For a project I need to preproccess data from a hospital and eventually make a predictive model.
In one of my preproccessing steps, I need to make a column that represents the number of cumulative days a patient was in the hospital. This number is determined by looking at several other columns in different rows. Also, a patient can be hospitalized multiple times on different occasions. I'm sorry if this is very confusing.
I've added a picture of a dataframe. I want to know how I can make an argument with R to make the column cdays out of the column Patientid and Date. sample of my data
I've tried numerous ways to do this. Some were using for
and while
loops with counters. And others were using a nested ifelse
with new vectors (so I could compare current rows with rows of a iteration before):
#i-1 en i c.days
df$c.days <- 0
df$i_min_1c.days <- 0
#i en i+1 date
iDate<-df$Date[1:(nrow(df)-1)]
i_plus_1Date<-df$Date[2:(nrow(df))]
#i en i+1 patientid
iPatientid<-df$Patientid[1:(nrow(df)-1)]
i_plus_1Patientid<-df$Patientid[2:(nrow(df))]
newNew<-c(ifelse(iPatientid==i_plus_1Patientid, ifelse(i_plus_1Date-iDate>1,1,df$i_min_1c.days + 1), 1), df$c.days[nrow(df)])
Obviously this didn't work, but I was hopeless.... Could anyone point me in the right direction on how to proceed?
Some notes: - The complete dataframe is 800k rows long and it's 9 columns wide (keep in mind conversions will take a lot of time) - The value of cdays starts at 1 since it will be used as a multiplier, - If the date difference between the ith and i+1th is bigger than 1 day, it will be considered as a new session and the cdays value would be 1.
If you need any more information, feel free to ask. I will try my best! Thank you very much and I'm sorry for my bad English.

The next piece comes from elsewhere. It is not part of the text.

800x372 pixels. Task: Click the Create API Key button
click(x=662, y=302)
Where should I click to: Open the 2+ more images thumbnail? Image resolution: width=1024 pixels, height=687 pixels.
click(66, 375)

Given that you have a large dataset, use data.table
.
library(data.table)
setDT(df) #convert to data table
setorder(df, Patientid, Date) #am assuming your dates are R dates and not characters
df[, cdays := ifelse(
Date == shift(Date) + 1,
shift(cdays) + 1,
1
),
by=Patientid]
The question is vague enough that I may easily have misunderstood it.